L’action en responsabilité contre son avocat du débiteur dessaisi poursuit une finalité patrimoniale.
Le droit propre du débiteur de contester le prononcé de sa liquidation judiciaire en exerçant une action contre son liquidateur ou en présence de celui-ci, ne s’étend pas à la mise en cause de la responsabilité de l’avocat auquel il avait donné mandat de contester la procédure collective.
La circonstance que le liquidateur judiciaire de M. [X] a exprimé un avis contraire par courrier à l’avocat de ce dernier le 28 décembre 2021 est sans incidence sur ce constat.
L’irrecevabilité du débiteur légalement dessaisi à exercer une action en responsabilité contre son avocat ne contrevient pas aux exigences de l’article 6§1 de la convention de sauvegarde des droits de l’homme et des libertés fondamentales, dès lors que les droits et actions afférents à cette action à finalité patrimoniale peuvent être exercés, en l’occurrence par le liquidateur judiciaire.
L’action introduite par M. [X] contre M. [O] est donc irrecevable.
L’existence du droit d’agir en justice s’appréciant à la date de la demande introductive d’instance et ne pouvant être remise en cause par l’effet de circonstances postérieures (cf Cass.
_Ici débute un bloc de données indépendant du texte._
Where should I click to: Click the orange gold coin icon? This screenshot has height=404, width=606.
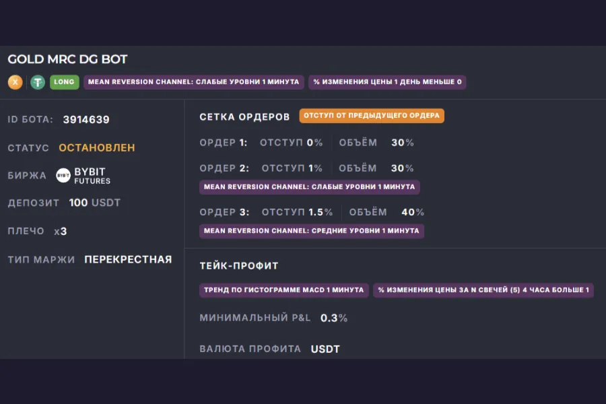click(x=15, y=82)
Com. 06.12.2005 P n°04-10287), il est sans conséquence sur le présent litige que la procédure de liquidation judiciaire de M. [X] ait fait l’objet en cours d’instance d’appel d’une clôture pour insuffisance d’actif.
Ainsi, par infirmation de l’ordonnance déférée, M. [X] doit être dit irrecevable en son action en responsabilité contre M. [W] [O].
Il supportera donc les dépens d’incident de première instance et d’appel, ainsi que les dépens de l’instance.
L’équité justifie de ne pas mettre d’indemnité de procédure à sa charge.
PAR CES MOTIFS
la cour, statuant publiquement, contradictoirement et en dernier ressort
INFIRME l’ordonnance entreprise, rendue le16 juin 2022 par le juge de la mise en état du tribunal judiciaire de Poitiers, sauf en ce qu’elle dit n’y avoir lieu à allocation d’une indemnité en application de l’article 700 du code de procédure civile
statuant à nouveau :
DÉCLARE M. [D] [X] irrecevable en son action à l’encontre de M. [W] [O]
CONDAMNE M. [D] [X] aux dépens de première instance et d’appel, incluant les dépens d’incident
DÉBOUTE M. [O] de sa demande d’indemnité de procédure.